People got to stop with the arrogance!
Oh and by the way, I normally surf with FCS comp leashes. They are not durable at all but do the trick in head high and smaller surf and don't get in the way. For bigger days i just use normal FCS leashes. They break all the time but that is just how it goes. Just stay cool and calm and go with the flow.
Sep 11, 2012, 12:52 AM #3
Yeah sorry but your buddy is a **** for lecturing you.
Sep 11, 2012, 12:56 AM #4
- Join Date
- Dec 2006
- Ocean City, MD
Make it your mission in life to become more comfortable in the water. Combine that with the basics of how to avoid the most turbulent water, be they rips, or impact zone. Finally, remember to put your feet down. If you are making no progress towards the beach, don't fight it, swim parallel to the beach towards breaking waves, not away from them. Rips are most prevelant in deep water where waves don't break.
Last edited by MDSurfer; Sep 11, 2012 at 12:03 PM.
Sep 11, 2012, 01:00 AM #5
1. aerobic training... swim, run, bike, eliptical... anything to get the heart rate up and keep it there. Swimming in the ocean, of course, is the best.
2. I like FCS and Dakine. I use comp leashes mostly, but a good big wave leash will take a good stretching and hang in there. If there's an argument for rinsing your board, it's to slow the inevitable deterioration of your leash... particularly the leash loop and swivel.
I like the "always help others" attitude.
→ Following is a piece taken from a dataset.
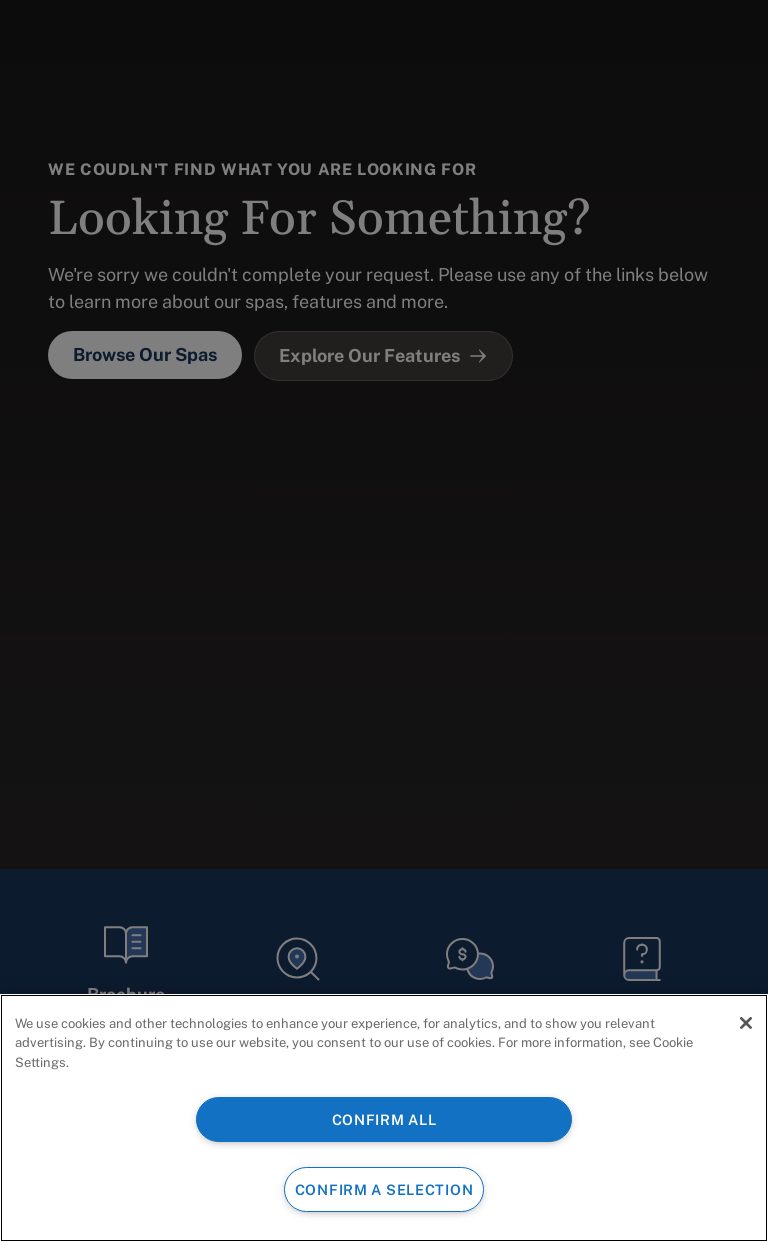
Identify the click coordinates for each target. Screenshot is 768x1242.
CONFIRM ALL (384, 1119)
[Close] (746, 1023)
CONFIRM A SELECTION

Growing up on boats and boards, it's just natural to me to think that way... second nature.
Sep 11, 2012, 02:13 AM #7
to the OP: i agree w/ what everyone is saying about getting more comfortable in the water. swim, swim, swim...the more cardio you do, the better! leash breakage happens, & not always at the most opportune moment. you should be prepared to swim for your board at any moment. i think a lot of people forget that the leash is a convenience, not a safety device.
that said, i've had the best luck w/ creatures of leisure leashes. never broken a single one of them, though i have seen it happen. i have one 6' comp leash that i bought back in 2008 that's gotta be pushing 7' by now...countless trips to hatteras, a trip to panama, up & down the nj coast, this thing's seen it all.
Sep 11, 2012, 02:19 AM #8
I surfed without a leash saturday and sunday. It broke and I was lazy. I got caught in a rip saturday and I got a little sketched. I swam out of it and was fine. My only advice is never panic and manage your anxiety. The cool thing was that the board got caught in the same rip so as I was swimming to the shore it was on its way to me.
Sep 11, 2012, 02:13 PM #9
How good of a buddy is he? Any good friend would want to make sure his buddy is ok, especially in bigger surf. I have had my leash break before, and chasing down a board while 3-5 OH set waves are crashing down on your head is no fun.
Sep 11, 2012, 02:20 PM #10
I think what your buddy was trying to tell you is that if you are so uncomfortable in the water, you need to get yourself to a point where that fear goes away. Like other said, conditioning and experience.